What the task requires: Copy nothing but the line with "Click the 30 Apr 10:00 time axis label" and the lines that follow it to the end of the entries below, and keep the pictures out.

[Data excerpts Boundary: Start]

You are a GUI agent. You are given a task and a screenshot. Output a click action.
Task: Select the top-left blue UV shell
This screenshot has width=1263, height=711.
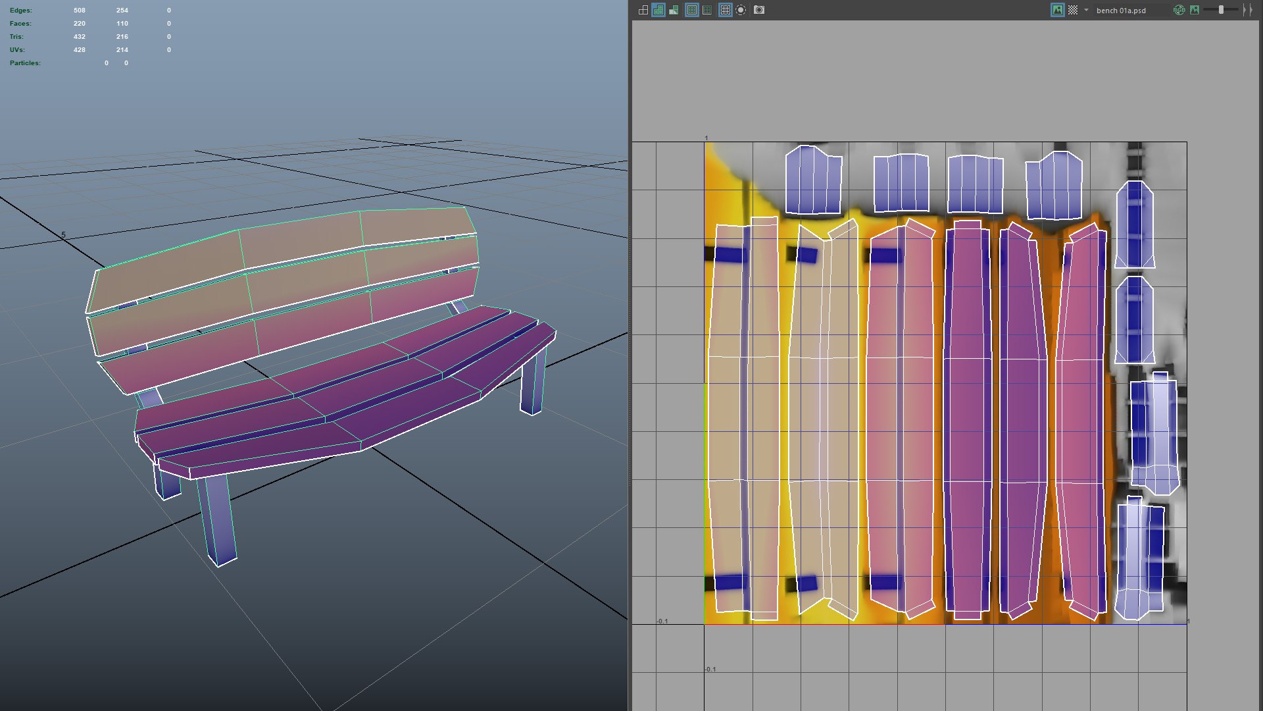click(813, 181)
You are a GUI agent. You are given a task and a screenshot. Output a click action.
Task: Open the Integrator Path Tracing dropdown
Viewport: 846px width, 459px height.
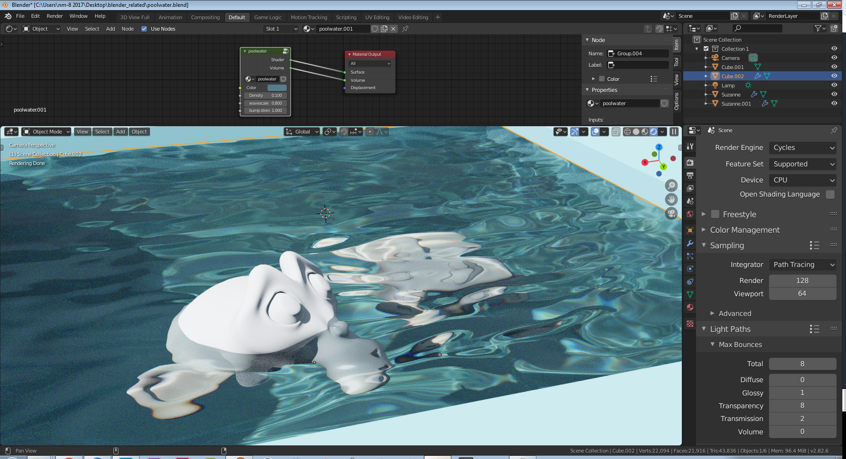(802, 264)
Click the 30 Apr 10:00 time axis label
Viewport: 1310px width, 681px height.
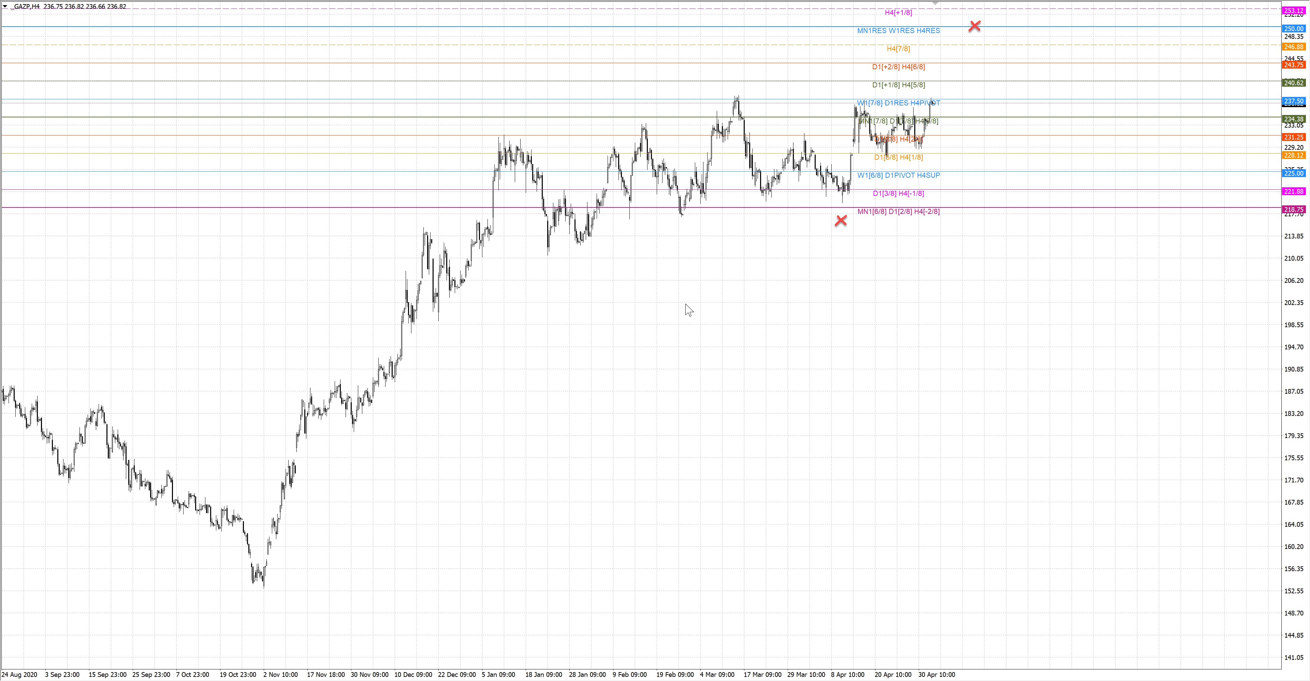(936, 675)
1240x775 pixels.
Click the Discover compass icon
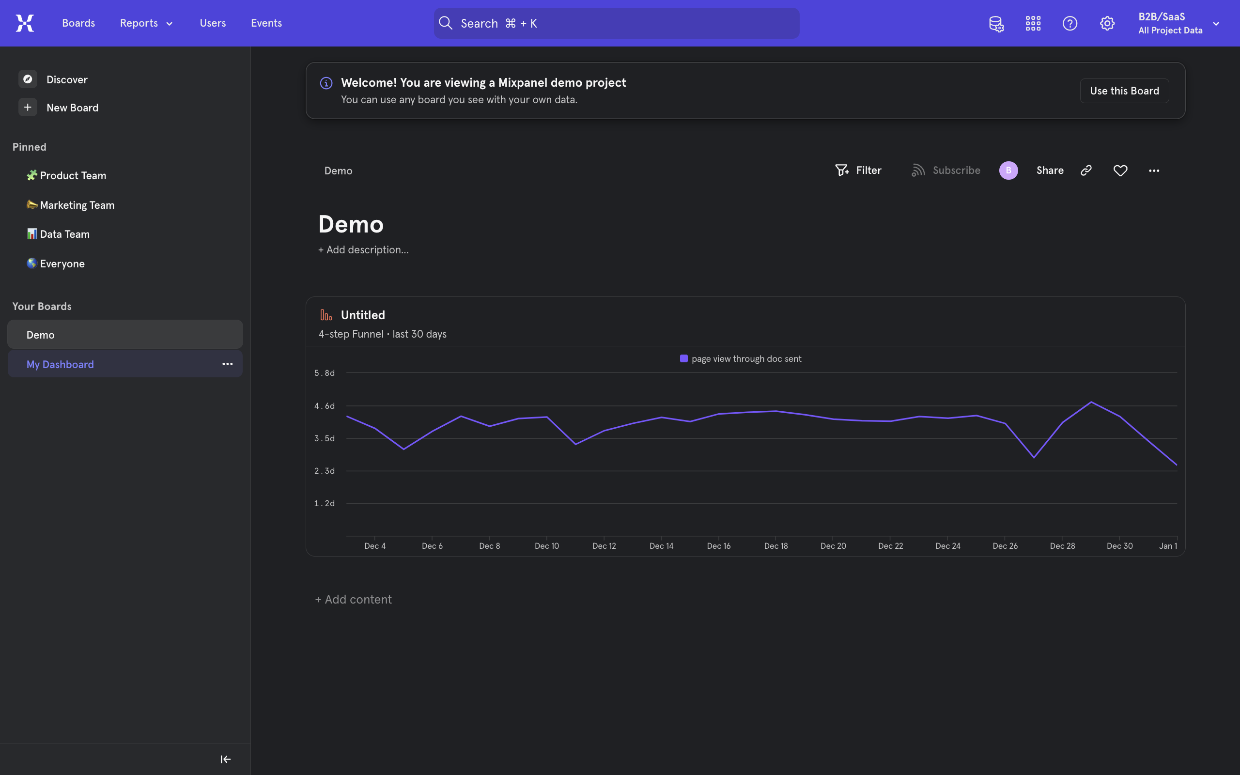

[Data excerpts Boundary: End]

Task result:
Click the 30 Apr 10:00 time axis label
Viewport: 1310px width, 681px height.
(936, 675)
1240x775 pixels.
Click the Discover compass icon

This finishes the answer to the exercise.